The minutes tell us that in 1787 the old almshouse was falling down and John Rogers (then the Church Warden) raised loans and was granted land to build a new Poor house. The house was thatched and had attached to it a hog pen and a furze-house, both also thatched. In his book “The King holds Hayling”, F.G.S. Thomas tells us that “Wm. Palmer was master at 6 shillings a week, then came Mrs. Warren at about 4 shillings a week and Mr. Parr taught the children at two shillings and sixpence a week.” He also tells us that “in 1801, when all the poorhouses in the country were full and overflowing Hayling North spent £60 a month on its poor.” This was the year of the first official National Census and the parish of North Hayling was reckoned to have 254 residents.
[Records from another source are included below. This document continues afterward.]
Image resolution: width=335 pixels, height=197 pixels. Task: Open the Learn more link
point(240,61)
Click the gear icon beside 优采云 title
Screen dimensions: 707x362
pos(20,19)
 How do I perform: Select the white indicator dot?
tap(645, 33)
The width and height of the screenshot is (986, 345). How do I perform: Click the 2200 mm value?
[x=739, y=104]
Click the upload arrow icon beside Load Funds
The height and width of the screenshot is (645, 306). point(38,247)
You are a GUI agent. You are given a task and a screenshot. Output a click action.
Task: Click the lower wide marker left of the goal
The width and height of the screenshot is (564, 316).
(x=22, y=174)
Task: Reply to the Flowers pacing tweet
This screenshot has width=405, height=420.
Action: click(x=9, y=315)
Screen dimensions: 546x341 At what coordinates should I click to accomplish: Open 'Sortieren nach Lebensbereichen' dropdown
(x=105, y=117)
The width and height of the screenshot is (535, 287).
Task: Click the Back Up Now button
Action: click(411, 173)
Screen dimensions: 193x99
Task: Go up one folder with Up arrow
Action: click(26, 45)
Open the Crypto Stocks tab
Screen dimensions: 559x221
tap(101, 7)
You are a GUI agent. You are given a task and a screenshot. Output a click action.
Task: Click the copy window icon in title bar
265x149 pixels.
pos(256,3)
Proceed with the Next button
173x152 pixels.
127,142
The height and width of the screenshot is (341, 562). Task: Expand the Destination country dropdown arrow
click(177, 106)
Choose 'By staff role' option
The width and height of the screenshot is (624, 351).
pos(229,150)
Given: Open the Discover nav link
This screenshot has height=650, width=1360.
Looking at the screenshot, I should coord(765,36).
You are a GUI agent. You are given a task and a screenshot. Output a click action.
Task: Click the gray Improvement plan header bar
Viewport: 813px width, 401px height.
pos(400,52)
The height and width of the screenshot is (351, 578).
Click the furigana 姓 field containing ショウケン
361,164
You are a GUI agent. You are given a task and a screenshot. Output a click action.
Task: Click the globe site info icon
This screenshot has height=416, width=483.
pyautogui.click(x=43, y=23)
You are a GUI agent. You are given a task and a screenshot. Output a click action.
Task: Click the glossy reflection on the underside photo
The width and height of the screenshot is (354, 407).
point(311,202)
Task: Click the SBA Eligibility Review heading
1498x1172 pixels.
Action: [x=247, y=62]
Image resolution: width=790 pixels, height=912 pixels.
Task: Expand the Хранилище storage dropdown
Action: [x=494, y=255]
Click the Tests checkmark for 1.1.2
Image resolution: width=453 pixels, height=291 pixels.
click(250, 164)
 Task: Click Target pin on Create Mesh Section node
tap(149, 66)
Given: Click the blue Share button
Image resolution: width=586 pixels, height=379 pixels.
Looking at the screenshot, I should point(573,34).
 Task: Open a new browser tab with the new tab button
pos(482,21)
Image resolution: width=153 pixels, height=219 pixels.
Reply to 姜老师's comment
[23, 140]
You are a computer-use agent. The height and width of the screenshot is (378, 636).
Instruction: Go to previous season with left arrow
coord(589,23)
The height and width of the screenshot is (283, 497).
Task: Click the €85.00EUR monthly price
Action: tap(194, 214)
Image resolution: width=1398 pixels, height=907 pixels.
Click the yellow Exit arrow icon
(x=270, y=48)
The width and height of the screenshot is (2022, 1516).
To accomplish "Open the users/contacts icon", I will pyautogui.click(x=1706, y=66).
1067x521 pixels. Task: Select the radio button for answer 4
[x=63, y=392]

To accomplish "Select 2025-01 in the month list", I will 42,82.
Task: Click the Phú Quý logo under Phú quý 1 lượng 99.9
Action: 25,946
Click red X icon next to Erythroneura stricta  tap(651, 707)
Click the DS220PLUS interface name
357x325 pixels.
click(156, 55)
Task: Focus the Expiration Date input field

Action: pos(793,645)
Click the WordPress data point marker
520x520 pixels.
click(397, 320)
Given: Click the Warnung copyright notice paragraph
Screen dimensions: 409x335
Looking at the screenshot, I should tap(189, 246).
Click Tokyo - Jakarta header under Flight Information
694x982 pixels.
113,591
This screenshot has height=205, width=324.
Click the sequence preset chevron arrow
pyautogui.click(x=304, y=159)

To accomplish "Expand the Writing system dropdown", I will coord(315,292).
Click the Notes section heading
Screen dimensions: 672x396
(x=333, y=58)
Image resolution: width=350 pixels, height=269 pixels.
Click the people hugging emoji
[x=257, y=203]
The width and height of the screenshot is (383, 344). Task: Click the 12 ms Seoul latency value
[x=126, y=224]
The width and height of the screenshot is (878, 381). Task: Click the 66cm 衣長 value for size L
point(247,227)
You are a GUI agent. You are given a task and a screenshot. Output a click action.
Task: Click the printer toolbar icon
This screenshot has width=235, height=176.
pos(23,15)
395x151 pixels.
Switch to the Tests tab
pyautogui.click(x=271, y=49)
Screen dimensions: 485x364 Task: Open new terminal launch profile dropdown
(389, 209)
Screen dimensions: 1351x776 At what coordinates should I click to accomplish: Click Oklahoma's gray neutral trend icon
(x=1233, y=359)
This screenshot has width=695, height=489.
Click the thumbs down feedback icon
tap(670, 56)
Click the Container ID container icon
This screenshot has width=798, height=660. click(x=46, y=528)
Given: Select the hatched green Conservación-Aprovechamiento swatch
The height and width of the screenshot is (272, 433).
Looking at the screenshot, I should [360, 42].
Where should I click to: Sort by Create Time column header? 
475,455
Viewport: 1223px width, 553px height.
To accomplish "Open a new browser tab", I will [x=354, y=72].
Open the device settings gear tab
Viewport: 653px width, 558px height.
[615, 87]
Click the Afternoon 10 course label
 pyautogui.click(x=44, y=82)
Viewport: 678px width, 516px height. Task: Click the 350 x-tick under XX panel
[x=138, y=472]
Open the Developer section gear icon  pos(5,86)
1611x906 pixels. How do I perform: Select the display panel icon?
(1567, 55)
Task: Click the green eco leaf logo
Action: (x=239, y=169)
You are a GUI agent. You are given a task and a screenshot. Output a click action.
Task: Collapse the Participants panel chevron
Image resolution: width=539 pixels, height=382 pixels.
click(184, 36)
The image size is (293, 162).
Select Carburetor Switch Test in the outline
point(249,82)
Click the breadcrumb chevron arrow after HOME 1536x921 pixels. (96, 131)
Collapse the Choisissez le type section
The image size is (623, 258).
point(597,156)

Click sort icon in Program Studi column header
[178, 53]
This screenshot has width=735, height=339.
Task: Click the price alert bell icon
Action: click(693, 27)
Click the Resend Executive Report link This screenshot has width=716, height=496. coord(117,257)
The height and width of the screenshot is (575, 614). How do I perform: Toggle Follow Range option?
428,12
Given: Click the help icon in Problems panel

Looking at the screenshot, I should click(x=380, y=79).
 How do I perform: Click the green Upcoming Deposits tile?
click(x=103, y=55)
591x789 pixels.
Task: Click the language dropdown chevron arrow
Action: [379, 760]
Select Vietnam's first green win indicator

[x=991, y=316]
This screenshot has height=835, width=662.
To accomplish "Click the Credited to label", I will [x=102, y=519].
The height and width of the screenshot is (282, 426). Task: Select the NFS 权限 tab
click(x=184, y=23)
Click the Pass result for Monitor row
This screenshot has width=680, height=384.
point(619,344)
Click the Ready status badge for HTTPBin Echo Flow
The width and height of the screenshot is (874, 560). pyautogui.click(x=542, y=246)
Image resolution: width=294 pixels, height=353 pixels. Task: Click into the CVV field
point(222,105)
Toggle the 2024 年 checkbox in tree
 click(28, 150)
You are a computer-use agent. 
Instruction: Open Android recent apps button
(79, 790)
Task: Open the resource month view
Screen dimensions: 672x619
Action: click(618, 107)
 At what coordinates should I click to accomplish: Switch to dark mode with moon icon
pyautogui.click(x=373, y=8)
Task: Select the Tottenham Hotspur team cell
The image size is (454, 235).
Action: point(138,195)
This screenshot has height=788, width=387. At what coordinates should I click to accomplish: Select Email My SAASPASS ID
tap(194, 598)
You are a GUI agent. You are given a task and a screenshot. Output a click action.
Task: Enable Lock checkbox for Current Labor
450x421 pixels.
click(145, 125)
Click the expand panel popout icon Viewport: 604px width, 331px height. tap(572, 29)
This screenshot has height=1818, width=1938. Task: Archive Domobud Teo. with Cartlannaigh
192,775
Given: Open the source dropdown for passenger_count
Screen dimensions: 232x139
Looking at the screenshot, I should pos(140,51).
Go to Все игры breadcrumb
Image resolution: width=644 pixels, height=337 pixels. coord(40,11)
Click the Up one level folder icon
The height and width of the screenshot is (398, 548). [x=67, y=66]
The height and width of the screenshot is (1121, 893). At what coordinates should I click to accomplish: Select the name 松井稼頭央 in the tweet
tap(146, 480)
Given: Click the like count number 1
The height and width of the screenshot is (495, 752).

Of these only 25 were ratepayers and, as Thomas states, “it almost passes belief that they should have had to find £740 for their poor”. 1801 was a disastrous year throughout the South of England because of a series of crop failures.
In the year 1834, when parish workhouses were superseded by Union Workhouses, the Havant Board of Guardians took over the duties formerly carried out by the parish of North Hayling. The Poor of Hayling then became the responsibility of Havant Borough Council and were then all accommodated in the Havant Workhouse.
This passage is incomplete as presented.